WHAT THE TASK REQUIRES →
Answer these questions from the text on Gordon Manson:
1. How many wins does Manson have on the European Senior Tour?
2. In what year did he miss the cut at The Open Championship?
3. Where did he place in the 2015 European Senior Tour Order of Merit?

SELECTED TEXT →
• • • •

Number of wins by tour
- Challenge Tour: 1
- European Senior Tour: 2
- Other: 4

Best results in major championships
- Masters Tournament: DNP
- PGA Championship: DNP
- U.S. Open: DNP
- The Open Championship: CUT: 1981

= Gordon Manson =

Scottish-born Austrian golfer

Gordon David Manson (born 19 May 1960) is a Scottish-born Austrian professional golfer.

Manson has had a successful career on the European Senior Tour which he joined in 2011. Manson led the final stage of the 2010 Qualifying school after three of the four rounds but had a last round of 75 to finish tied for seventh place, receiving a conditional card for the 2011 season. He has won twice; the 2015 Swiss Seniors Open and the 2016 Acorn Jersey Open. He has also been runner-up in the 2014 Travis Perkins Masters, the 2015 ISPS Handa PGA Seniors Championship and the 2015 Prostate Cancer UK Scottish Senior Open. He was fourth in the 2015 European Senior Tour Order of Merit and ninth in 2016.

• • • •

Data records:

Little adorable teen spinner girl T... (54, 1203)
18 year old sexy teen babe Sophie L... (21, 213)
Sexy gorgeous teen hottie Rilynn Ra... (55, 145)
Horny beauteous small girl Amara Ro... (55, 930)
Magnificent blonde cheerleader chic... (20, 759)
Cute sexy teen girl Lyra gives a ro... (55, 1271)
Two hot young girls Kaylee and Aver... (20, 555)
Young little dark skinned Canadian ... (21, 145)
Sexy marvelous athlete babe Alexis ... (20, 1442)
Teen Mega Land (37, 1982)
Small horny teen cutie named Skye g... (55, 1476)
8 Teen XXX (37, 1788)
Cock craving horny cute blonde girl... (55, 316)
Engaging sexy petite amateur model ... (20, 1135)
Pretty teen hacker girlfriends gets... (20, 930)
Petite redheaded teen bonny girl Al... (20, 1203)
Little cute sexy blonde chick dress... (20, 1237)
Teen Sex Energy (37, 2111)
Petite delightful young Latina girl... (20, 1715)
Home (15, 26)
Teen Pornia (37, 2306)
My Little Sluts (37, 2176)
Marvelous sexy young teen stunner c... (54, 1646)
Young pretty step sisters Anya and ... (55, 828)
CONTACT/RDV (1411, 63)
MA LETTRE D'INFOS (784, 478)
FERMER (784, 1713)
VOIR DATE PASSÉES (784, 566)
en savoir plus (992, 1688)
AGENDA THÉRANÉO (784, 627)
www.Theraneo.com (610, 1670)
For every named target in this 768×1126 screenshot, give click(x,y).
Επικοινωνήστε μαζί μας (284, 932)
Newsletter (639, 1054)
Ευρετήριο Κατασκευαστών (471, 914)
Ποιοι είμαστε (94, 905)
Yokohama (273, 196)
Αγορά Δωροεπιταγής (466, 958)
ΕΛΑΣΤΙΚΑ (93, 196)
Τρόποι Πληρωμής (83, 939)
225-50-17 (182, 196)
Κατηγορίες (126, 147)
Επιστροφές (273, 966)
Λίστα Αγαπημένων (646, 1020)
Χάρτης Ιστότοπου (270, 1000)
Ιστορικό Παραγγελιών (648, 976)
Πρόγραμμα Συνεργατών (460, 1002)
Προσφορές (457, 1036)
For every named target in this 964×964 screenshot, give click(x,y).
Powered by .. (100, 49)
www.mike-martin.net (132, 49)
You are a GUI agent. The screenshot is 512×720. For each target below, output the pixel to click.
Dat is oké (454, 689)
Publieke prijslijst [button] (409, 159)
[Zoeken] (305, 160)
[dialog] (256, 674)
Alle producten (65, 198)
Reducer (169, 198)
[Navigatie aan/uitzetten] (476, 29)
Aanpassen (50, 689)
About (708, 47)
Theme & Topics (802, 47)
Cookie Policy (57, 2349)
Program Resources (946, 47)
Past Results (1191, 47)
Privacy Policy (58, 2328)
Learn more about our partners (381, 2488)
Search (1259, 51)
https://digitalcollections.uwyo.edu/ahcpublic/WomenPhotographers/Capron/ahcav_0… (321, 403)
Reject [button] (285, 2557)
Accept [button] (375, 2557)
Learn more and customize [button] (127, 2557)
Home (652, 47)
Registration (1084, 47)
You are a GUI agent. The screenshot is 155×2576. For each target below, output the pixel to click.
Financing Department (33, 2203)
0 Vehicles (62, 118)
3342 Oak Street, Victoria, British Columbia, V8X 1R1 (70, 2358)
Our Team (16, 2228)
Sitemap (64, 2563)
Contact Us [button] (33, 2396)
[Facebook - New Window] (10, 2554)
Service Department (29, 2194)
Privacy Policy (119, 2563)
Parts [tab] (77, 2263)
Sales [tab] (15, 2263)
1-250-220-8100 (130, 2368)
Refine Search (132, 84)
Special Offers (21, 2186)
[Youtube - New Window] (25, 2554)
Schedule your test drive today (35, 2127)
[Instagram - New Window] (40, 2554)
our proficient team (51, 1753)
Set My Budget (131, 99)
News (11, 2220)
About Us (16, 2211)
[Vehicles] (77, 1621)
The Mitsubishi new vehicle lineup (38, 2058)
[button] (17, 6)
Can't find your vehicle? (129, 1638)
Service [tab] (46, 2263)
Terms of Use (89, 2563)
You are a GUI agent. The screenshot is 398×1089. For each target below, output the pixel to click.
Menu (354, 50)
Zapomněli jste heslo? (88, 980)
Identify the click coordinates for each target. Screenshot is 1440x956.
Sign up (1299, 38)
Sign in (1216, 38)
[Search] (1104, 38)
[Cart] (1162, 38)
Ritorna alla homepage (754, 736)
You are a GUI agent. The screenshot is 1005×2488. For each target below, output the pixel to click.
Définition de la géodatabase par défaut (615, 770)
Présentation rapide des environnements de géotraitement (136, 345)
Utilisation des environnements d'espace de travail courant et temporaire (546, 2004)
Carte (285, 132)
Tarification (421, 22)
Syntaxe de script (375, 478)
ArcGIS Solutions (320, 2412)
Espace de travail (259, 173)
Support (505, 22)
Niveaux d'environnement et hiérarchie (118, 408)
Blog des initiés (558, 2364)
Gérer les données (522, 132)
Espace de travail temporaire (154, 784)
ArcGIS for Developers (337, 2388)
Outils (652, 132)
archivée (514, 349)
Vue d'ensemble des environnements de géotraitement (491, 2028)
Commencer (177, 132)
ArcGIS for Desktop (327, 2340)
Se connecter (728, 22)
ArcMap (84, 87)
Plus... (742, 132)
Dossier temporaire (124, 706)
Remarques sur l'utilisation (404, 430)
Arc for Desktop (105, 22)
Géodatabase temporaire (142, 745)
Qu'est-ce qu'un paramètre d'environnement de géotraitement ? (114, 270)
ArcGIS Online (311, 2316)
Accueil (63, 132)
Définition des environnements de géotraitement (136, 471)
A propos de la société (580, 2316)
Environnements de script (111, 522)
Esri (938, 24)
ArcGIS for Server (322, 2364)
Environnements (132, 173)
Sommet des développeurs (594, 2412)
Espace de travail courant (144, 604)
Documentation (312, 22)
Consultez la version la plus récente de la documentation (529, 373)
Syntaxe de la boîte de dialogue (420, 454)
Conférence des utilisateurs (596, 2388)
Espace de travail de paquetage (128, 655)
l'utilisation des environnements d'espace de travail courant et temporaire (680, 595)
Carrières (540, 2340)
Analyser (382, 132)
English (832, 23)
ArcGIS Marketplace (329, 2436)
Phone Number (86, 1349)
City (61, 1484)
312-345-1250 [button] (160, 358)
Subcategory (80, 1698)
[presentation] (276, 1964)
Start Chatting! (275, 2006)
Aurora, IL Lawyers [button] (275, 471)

• • • •

PROBLEM SOLUTION →
1. Two
2. 1981
3. Fourth